Obviously the training process is the responsibility of each instructor / teacher.
In the early stages of education the attacks as the defense techniques are predefined and agreed. The attacker (uke) will make the attack with a specific kinesiology and the defender (nage) will also make the defense with a specific kinesiology. The movements are agreed and therefore the two roles work together to carry them out.
During the training the trainees alternate roles of attacker and defender. Within the context of practice everyone do the techniques regardless of the gender, body type, age, life experience and experience in martial art. The advanced trainee adjusts his technique, so that he could help the beginner, the beginner uses the experience and the indications of the advanced student.

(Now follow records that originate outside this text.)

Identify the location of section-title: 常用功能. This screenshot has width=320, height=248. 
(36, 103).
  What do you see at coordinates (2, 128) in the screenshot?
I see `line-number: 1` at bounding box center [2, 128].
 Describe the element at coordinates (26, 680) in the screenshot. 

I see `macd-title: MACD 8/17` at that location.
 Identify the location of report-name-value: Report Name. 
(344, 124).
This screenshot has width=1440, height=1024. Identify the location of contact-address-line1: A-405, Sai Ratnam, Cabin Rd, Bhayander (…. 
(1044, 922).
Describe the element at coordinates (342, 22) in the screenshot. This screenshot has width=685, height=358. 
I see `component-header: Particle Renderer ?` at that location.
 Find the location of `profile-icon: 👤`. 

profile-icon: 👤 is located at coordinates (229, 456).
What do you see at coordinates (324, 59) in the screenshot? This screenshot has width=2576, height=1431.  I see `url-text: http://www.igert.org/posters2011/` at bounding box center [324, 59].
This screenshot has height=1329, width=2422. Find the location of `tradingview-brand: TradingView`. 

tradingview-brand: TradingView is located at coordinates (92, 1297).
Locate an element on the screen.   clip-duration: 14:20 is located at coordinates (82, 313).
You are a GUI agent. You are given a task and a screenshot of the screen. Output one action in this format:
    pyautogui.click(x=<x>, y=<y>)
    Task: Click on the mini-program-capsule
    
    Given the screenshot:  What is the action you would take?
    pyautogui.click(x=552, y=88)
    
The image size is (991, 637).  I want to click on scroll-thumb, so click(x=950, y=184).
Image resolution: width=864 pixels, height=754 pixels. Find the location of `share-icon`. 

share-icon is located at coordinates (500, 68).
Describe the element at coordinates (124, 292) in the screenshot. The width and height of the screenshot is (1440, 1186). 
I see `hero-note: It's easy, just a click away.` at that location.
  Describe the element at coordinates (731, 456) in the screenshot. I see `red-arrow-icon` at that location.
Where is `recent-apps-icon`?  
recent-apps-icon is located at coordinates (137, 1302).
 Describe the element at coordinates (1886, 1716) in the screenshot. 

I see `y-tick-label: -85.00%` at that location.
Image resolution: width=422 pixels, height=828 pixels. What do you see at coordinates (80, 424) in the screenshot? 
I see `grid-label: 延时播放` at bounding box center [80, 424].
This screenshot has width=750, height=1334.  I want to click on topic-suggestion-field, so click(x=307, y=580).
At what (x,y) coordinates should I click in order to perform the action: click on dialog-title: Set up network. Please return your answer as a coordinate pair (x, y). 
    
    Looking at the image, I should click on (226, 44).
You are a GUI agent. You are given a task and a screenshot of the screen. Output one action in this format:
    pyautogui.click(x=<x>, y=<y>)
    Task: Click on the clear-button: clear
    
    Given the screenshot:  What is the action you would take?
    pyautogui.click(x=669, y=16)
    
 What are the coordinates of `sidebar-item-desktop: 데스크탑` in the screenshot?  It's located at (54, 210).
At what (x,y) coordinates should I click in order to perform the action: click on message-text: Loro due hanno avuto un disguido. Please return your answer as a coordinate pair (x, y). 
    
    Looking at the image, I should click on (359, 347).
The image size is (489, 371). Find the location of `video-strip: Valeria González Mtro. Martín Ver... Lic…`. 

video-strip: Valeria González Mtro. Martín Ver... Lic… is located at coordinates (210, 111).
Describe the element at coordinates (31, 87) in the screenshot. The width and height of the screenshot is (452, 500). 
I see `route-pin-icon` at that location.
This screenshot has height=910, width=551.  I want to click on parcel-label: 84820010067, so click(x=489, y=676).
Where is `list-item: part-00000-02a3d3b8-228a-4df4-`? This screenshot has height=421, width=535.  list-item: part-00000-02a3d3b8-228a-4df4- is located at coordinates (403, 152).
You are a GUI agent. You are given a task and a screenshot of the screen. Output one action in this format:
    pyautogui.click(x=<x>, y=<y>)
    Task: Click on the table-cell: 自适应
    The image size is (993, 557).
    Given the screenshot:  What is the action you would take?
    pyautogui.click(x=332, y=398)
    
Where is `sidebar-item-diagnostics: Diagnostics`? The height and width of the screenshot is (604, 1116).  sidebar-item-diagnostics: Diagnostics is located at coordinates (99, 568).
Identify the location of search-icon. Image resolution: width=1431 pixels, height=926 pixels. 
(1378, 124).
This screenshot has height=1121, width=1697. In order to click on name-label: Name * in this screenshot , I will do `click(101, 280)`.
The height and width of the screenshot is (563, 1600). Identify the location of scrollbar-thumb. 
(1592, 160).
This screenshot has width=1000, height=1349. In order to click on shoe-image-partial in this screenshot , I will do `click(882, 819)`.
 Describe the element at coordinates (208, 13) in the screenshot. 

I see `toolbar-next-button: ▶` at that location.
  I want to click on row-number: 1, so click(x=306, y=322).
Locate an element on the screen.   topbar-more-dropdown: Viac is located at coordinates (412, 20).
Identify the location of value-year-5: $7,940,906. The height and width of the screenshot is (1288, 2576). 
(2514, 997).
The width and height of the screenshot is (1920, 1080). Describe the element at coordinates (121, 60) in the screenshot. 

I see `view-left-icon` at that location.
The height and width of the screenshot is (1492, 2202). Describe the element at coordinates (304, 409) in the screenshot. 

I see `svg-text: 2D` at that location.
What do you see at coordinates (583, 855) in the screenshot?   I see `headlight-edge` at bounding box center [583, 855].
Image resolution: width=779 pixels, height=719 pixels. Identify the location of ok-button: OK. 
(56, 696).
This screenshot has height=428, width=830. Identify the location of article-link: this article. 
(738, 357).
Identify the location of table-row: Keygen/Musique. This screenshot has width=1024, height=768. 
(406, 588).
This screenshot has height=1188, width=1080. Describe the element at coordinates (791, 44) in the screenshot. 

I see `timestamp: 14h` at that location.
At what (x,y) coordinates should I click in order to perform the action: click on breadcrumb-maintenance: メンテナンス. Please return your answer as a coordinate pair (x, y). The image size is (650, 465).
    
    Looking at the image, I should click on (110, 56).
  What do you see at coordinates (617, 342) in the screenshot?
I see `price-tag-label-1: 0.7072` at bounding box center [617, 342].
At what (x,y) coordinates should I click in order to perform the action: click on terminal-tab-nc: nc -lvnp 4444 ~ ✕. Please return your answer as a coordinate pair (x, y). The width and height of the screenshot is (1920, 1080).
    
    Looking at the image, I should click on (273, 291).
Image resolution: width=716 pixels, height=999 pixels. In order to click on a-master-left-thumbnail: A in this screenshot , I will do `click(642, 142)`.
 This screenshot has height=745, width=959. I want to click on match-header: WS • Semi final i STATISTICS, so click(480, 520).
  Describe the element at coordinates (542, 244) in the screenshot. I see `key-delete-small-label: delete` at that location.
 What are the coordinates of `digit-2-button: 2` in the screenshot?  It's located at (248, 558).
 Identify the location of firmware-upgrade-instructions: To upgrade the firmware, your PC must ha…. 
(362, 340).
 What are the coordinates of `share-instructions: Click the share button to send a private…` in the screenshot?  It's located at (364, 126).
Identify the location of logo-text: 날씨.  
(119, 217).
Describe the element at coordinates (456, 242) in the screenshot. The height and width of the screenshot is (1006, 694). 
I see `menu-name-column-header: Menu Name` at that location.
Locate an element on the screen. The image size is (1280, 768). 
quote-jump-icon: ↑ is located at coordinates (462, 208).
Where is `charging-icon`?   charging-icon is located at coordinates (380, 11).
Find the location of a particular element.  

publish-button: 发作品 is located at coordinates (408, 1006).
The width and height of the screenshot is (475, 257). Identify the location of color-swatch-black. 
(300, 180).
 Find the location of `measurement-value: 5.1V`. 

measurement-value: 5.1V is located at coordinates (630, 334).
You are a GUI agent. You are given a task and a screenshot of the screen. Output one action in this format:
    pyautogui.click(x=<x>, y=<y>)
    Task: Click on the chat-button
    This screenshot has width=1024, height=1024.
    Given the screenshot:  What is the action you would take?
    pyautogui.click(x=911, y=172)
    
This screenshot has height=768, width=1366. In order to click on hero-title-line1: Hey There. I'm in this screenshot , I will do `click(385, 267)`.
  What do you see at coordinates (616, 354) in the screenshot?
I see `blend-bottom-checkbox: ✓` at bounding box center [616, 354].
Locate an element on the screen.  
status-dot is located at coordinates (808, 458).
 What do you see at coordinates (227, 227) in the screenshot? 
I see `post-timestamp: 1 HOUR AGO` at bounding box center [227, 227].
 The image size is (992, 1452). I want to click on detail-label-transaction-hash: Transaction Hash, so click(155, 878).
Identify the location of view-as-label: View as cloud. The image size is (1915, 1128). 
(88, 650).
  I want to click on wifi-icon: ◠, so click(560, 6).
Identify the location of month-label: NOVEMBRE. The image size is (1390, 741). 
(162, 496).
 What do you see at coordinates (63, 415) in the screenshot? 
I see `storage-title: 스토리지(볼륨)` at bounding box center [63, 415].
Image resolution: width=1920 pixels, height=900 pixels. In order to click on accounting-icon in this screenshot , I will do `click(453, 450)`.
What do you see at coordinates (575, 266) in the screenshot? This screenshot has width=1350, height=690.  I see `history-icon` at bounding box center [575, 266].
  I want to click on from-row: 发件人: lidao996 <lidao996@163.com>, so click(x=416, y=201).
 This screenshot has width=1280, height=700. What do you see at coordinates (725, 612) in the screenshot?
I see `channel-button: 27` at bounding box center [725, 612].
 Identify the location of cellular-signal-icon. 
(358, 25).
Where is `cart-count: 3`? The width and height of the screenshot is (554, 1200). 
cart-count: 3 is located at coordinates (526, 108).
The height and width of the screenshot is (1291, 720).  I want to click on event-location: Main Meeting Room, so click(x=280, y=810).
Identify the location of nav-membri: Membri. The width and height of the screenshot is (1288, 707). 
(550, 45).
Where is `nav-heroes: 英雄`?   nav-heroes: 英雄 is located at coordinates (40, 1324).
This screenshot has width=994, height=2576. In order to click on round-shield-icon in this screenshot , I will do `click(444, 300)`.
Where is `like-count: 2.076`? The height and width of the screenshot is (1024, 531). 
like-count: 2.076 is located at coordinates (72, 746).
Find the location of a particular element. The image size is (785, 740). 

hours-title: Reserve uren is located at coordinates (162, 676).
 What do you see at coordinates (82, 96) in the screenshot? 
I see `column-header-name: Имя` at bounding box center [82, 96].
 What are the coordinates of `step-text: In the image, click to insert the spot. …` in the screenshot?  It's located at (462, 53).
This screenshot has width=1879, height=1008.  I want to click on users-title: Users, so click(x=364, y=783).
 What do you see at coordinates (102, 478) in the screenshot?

At first the movements of the beginner are crude without harmony and sometimes meaningless. As the level rises,for the beginner, the kinesiology sense becomes more fluid, more accurate and more dynamic. With repetition and smooth introductions of the advanced techniques in Aikido, the trainee experiences it as something natural, as an extension of himself. At the advanced level the techniques of Aikido are completed within a few seconds and the result is being predetermineds upon the intention of the attack.
Gradually,the trainee understands and realizes the exchange of information that take place between the two roles at the physical level. He recognizes the strength derived by his body, when body and mind remain relaxed yet focused at the point of action.
Later he will use this personal experience in all forms of communication (sharing information) in his family, work, school, etc. With the same philosophy of nonviolence both parties benefit from that (win to win approach).
Finally,long term, adjusts Aikido to his own personality.